I have millions of files being created each hour. Each file has one line of data. These files need to be merged into a single file.
I have tried doing this in the following way:-
This hourly job is being run in Airflow on Kubernetes(EKS). This takes more than one hour to complete and is creating a backlog. Other problem is that it often causes the EC2 Node to stop responding due to high CPU and memory usage.
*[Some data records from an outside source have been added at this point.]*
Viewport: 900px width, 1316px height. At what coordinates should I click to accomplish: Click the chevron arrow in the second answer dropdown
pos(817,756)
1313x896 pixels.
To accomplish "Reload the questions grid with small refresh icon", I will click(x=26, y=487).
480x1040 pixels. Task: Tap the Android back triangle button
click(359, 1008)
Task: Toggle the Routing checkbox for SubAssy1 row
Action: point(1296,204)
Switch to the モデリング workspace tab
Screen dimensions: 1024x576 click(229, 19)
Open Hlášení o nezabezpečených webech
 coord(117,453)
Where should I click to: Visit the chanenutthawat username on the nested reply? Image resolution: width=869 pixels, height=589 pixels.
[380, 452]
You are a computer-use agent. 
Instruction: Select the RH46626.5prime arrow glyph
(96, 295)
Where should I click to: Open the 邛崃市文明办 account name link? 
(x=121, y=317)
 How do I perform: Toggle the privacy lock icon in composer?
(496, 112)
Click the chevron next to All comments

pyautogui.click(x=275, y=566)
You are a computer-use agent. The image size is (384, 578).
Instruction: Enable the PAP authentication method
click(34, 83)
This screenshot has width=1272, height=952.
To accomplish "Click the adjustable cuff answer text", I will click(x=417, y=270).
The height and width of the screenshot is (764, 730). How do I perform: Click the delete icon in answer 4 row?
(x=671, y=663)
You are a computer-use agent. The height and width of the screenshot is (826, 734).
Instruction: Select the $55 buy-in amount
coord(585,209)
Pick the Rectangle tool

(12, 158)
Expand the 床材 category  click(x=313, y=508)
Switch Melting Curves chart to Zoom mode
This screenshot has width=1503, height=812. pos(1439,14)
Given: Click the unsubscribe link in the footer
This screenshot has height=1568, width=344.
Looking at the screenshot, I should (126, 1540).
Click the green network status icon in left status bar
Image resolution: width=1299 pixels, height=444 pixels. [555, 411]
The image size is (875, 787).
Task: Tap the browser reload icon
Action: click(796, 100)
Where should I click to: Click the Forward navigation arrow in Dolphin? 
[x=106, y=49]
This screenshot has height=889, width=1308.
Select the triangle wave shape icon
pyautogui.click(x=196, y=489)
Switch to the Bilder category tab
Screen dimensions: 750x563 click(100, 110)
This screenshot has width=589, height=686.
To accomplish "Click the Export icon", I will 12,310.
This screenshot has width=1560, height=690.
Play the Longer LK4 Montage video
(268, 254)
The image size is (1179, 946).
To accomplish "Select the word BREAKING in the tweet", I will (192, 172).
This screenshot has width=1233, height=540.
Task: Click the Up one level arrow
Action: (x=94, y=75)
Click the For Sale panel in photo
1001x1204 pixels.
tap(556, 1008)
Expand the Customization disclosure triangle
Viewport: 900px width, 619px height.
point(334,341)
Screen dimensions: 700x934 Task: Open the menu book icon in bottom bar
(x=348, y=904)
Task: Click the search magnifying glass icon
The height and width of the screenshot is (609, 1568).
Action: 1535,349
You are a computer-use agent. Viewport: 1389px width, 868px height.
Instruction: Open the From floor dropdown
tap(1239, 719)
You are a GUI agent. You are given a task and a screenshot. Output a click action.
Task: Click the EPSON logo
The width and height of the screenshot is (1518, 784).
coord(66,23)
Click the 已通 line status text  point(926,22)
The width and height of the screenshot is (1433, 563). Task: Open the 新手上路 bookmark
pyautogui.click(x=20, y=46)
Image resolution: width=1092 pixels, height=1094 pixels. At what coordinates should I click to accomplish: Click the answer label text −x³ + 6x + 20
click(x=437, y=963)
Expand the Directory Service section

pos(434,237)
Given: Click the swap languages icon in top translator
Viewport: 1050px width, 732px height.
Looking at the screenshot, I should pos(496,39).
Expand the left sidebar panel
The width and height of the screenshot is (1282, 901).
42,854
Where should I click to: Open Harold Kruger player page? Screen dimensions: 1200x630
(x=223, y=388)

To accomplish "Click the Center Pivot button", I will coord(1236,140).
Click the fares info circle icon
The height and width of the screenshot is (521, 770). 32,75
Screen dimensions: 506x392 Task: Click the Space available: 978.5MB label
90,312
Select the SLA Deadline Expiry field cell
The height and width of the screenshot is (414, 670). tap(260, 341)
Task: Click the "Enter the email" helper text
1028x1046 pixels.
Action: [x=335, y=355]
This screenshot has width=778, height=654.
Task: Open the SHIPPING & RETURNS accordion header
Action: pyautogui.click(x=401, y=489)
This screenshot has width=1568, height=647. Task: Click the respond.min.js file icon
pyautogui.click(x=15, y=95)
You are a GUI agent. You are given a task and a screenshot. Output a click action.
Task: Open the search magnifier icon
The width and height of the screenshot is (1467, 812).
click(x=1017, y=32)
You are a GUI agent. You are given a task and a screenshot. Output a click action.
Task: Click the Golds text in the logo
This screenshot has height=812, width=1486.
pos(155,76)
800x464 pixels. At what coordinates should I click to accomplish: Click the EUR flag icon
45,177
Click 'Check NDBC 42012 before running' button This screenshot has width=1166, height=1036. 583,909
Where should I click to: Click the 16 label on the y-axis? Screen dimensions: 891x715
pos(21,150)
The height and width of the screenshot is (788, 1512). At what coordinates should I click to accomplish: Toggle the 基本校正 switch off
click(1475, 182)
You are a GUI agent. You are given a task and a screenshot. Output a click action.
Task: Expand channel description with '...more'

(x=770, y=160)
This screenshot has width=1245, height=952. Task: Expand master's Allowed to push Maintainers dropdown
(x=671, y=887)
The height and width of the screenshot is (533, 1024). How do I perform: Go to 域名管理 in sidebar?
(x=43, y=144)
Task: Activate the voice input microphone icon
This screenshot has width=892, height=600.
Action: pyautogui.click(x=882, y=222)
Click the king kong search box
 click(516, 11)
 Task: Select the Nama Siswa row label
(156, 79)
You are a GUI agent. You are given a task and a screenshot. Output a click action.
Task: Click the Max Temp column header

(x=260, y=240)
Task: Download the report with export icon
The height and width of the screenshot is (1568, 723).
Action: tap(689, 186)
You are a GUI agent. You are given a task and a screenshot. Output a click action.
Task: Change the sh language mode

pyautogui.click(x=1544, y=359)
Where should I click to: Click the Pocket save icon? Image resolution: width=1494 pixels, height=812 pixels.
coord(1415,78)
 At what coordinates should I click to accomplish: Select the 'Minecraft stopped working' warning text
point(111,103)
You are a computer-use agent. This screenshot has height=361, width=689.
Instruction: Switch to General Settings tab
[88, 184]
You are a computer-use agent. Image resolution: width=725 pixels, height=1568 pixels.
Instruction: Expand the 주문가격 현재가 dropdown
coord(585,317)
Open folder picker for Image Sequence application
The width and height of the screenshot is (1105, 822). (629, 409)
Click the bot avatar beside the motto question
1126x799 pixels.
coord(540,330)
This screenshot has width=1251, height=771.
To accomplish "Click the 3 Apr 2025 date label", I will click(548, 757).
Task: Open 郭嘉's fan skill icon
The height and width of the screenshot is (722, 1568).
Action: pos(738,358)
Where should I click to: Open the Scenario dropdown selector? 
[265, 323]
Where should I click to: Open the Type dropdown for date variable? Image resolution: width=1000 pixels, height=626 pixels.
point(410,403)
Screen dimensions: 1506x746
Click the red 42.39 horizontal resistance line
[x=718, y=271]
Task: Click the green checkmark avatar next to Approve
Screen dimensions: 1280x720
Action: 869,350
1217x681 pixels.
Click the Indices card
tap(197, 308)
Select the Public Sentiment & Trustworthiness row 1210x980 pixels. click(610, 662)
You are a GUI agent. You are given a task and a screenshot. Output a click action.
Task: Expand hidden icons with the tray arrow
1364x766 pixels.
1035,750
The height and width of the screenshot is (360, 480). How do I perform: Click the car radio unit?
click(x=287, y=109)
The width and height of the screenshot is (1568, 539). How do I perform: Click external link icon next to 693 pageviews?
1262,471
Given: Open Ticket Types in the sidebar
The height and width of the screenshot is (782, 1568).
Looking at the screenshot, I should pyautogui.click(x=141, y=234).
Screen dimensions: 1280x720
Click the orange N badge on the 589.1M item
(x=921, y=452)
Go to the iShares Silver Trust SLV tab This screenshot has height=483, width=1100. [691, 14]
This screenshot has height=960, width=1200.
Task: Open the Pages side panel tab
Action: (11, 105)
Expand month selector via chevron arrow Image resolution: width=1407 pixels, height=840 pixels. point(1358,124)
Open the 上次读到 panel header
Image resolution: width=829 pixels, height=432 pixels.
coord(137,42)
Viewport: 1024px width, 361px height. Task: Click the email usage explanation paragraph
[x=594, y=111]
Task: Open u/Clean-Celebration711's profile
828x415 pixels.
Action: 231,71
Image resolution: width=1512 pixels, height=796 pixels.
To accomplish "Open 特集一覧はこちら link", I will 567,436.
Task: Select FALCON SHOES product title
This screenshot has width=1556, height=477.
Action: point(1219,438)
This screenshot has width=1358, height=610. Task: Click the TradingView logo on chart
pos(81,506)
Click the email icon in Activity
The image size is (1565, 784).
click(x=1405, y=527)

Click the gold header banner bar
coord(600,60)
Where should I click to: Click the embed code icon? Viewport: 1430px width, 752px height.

What is the most efficient way of running this job?
The python script for reference:-
from os import listdir
import sys
# from tqdm import tqdm
files = listdir('./temp/')
dest = sys.argv[1]
data = []
tot_len = len(files)
percent = tot_len//100
for i, file in enumerate(files):
if(i % percent == 0):
print(f'{i/percent}% complete.')
with open('./temp/'+file, 'r') as f:
d = f.read()
data.append(d)
result = '\n'.join(data)
with open(dest, 'w') as f:
f.write(result)
Putting this out there in case someone else needs it.
I optimized the merging code to the best of my ability but still the bottleneck was reading or downloading the s3 files which is pretty slow using even the official aws cli.
I found a library s5cmd which is pretty fast as it makes full use of multiprocessing and multithreading and it solved my problem.
Link :- https://github.com/peak/s5cmd